The rising cost of housing across the US has become a fixture in market reports, but less attention has been paid to the increasing expenses tied to rebuilding homes after a loss.
The gap between what insurance policies cover and what reconstruction actually costs is growing – and many homeowners may not be aware of how exposed they are.
Mary Roy, senior underwriting team leader with CRC Group, said a number of homeowners are surprised when they learn their policy doesn’t match the cost of rebuilding. “Some homeowners who have suffered damages have also experienced delays in reconstruction,” Roy said. “Others have found that their coverage does not provide full replacement cost.”
She emphasized that brokers and agents who understand the issue are in a better position to help. “Retail insurance agents who understand the full spectrum of challenges can better help their clients find the right coverage to fit their needs and budget,” she said.
Reconstruction costs are rising alongside home values. From materials to labor, the inputs involved in rebuilding a residence have surged since the pandemic, and while some prices have stabilized, they remain elevated compared to pre-2020 levels.
“Aggregate construction costs in September 2024 were 40% higher than in February 2020, just before the start of the COVID-19 pandemic,” Roy said. “In just the past year, the price of concrete composite increased by 12.2%. Drywall, interior trim, and paint prices increased by more than 4% between January 2023 and January 2024.”
Not all costs have moved in the same direction. “The only material that declined in price from 2023 to 2024 is lumber, which had seen years of increases before the recent drop,” she said.
Labor pressures are also ongoing. “From January 2023 to January 2024, labor costs in the construction industry rose 6.2%, compared to 9.4% the previous year,” Roy said. “While the rate of increase is slowing, the cost to hire workers is still rising.”
“The increase in labor costs is largely driven by a significant workforce shortage plaguing the construction industry, which faced a deficit of nearly 500,000 workers in 2024,” Roy said. “That deficit will likely grow as many current workers approach retirement age. More than 20% of the industry’s employees are over age 55 and will retire from construction-related industries in the next decade.”
While reconstruction may sound similar to building a home from scratch, Roy noted that the economics and logistics of each are very different. New builds benefit from scale, efficiency, and cost control. Reconstruction typically doesn’t.
“During new construction, builders can often take advantage of large material orders and economies of scale to drive down prices,” she said. “For example, a builder of an extensive development or project may be able to order materials for hundreds of homes at one time, negotiating a more favorable price. For reconstruction, the builder may not have the same amount of leverage and be forced to purchase materials at prevailing market prices.”
The same limitation applies to labor. “Builders of new construction projects can negotiate pay for a large number of workers,” Roy said. “In many cases, developers can open the job to bid and select the lowest price. For a reconstruction project, the builder may have to choose from fewer available workers at prevailing rates.”
There are also procedural inefficiencies that come with rebuilding. “New construction usually involves a bottom-up planning process,” she said. “The builder starts with the foundation and works up. However, a rebuild usually tries to preserve any undamaged components of the home. The builder may save the foundation, but start at the roof and work down, which is a more inefficient approach that often creates additional costs.”
Access adds another layer of complexity. “In new construction, the site is often leveled and prepared for construction,” Roy said. “Builders don’t have to worry about protecting landscaping or navigating debris from a storm.
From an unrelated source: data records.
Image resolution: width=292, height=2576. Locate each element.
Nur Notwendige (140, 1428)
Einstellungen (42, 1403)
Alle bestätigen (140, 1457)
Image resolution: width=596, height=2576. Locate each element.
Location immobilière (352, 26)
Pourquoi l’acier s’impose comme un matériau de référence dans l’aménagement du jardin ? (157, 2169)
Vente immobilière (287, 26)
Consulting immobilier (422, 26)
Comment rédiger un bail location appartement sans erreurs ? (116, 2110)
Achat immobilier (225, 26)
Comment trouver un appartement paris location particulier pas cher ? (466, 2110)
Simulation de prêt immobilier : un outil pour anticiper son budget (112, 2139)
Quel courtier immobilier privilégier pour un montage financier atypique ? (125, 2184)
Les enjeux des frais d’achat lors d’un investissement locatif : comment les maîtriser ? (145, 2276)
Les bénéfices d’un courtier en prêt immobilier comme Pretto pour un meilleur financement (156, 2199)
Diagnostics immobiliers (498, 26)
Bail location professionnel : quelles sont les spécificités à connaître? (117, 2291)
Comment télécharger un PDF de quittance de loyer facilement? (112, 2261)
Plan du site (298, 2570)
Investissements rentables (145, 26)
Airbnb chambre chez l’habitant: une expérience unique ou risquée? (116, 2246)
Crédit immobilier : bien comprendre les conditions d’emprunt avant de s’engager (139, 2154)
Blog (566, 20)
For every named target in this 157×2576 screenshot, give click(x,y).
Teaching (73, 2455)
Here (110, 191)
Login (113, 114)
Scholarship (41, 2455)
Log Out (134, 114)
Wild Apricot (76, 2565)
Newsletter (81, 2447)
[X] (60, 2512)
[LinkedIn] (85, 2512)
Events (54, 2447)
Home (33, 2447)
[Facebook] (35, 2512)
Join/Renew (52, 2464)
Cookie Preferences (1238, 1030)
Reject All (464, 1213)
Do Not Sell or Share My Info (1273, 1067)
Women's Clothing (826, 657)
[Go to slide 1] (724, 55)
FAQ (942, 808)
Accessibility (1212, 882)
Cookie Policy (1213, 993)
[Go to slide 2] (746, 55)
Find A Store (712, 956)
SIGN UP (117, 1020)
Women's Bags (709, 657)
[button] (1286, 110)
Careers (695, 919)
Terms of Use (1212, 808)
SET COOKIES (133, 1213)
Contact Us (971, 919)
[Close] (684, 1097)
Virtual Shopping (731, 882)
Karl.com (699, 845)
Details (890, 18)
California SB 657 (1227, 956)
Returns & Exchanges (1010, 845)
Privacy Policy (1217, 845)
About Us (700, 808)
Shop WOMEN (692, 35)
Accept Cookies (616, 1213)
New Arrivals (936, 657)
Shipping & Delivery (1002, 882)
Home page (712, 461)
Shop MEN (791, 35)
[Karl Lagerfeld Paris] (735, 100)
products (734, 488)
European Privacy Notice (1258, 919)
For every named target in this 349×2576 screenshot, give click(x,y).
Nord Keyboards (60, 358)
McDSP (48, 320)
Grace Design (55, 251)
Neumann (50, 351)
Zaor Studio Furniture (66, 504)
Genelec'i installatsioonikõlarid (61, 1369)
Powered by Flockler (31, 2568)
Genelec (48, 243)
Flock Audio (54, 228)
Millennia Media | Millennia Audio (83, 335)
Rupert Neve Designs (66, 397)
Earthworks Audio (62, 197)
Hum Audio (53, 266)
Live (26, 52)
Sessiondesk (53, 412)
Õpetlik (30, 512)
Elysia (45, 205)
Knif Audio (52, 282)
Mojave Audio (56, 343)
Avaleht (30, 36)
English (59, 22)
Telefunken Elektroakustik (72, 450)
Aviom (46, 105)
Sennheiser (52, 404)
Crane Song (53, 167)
However, those concerns are often part of a rebuild, making the builder’s job more challenging and costly.”
Roy said one of the most effective ways to close the coverage gap is through education and communication. Agents who understand reconstruction dynamics are better equipped to identify appropriate policies and coverage enhancements.
“Agents can better serve clients by staying informed about reconstruction challenges and identifying policies that offer comprehensive protection,” she said. “Some policies adjust coverage based on market pricing, while others provide extended coverage if rebuilding costs exceed policy limits.”
The insurer’s responsiveness also matters. “Carrier responsiveness can also vary significantly, with some more proactive in securing materials, contractors, and labor after a disaster,” Roy said.
“By understanding these differences and partnering with a knowledgeable wholesale broker, retail agents can guide clients to policies that prioritize swift and efficient rebuilding, enhancing the overall claims experience.”